— Start of THE DATA —
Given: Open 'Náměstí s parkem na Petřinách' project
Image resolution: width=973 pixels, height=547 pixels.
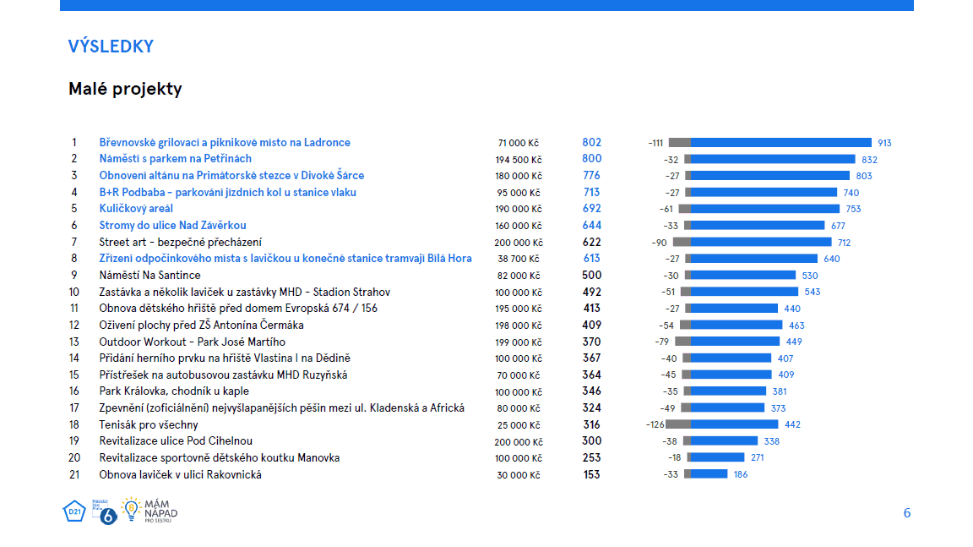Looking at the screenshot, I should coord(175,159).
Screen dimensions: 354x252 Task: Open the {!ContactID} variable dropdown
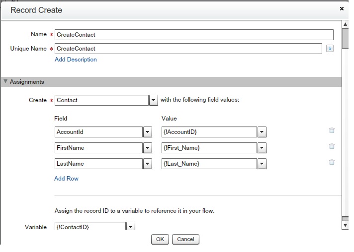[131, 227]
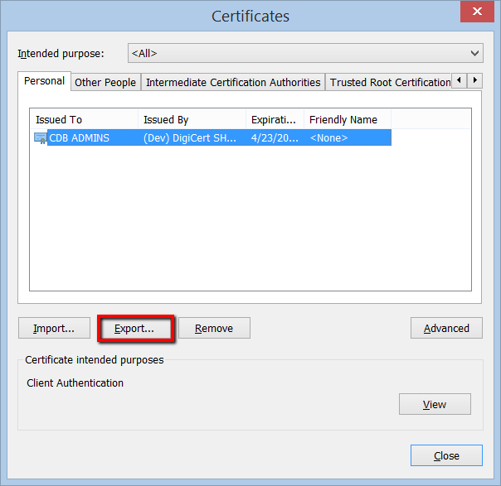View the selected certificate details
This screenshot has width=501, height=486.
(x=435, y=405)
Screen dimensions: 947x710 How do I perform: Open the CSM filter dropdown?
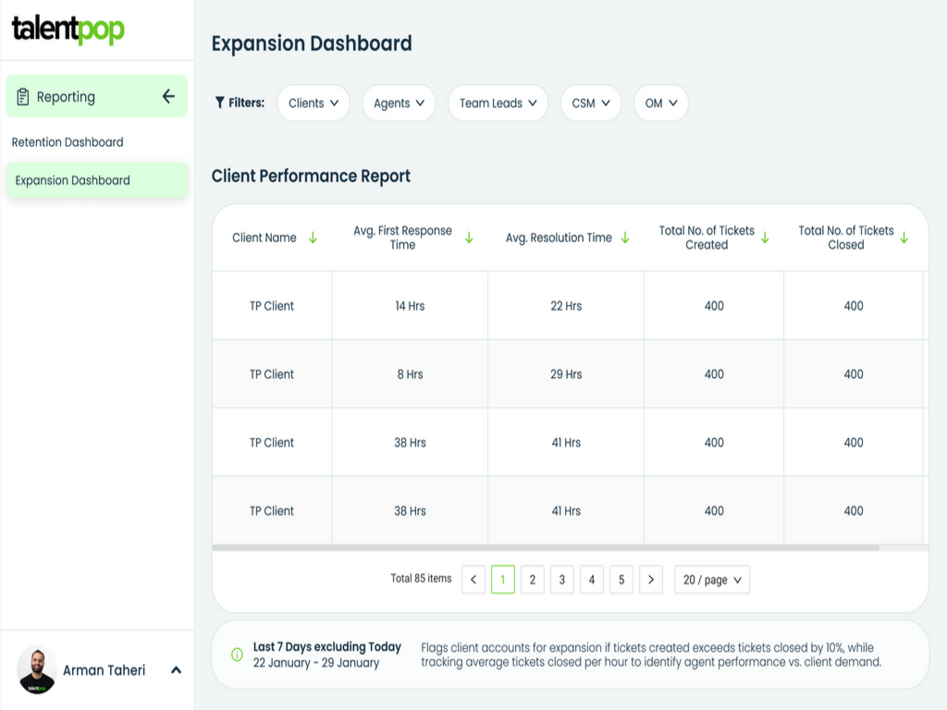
— End of THE DATA —
— Start of THE DATA —
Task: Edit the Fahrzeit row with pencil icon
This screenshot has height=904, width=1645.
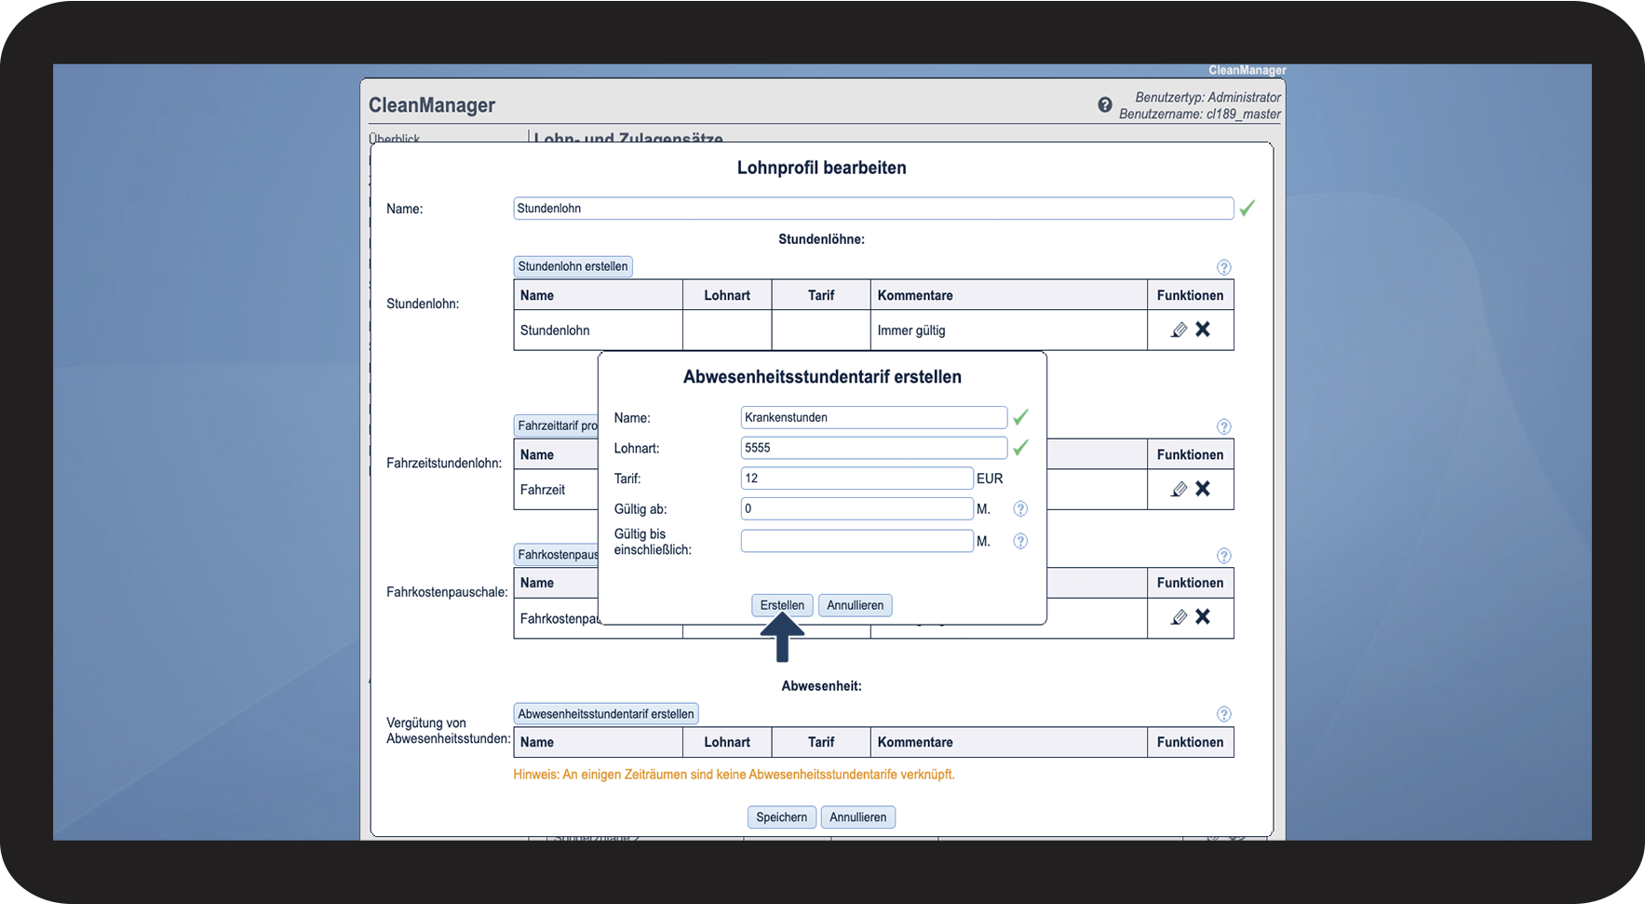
— End of THE DATA —
| WHAT THE EXERCISE ASKS |
Change "dropdown" to "menu" in the material from the line with "Screen dimensions: 354x252" to the line with "Screen dimensions: 947x710", and write those lines out again with nothing else altered. Leave the pictures out.

| OUTPUT FOR THIS TASK |
Screen dimensions: 354x252 Task: Open the {!ContactID} variable menu
[131, 227]
View the selected certificate details
This screenshot has width=501, height=486.
(x=435, y=405)
Screen dimensions: 947x710 How do I perform: Open the CSM filter menu?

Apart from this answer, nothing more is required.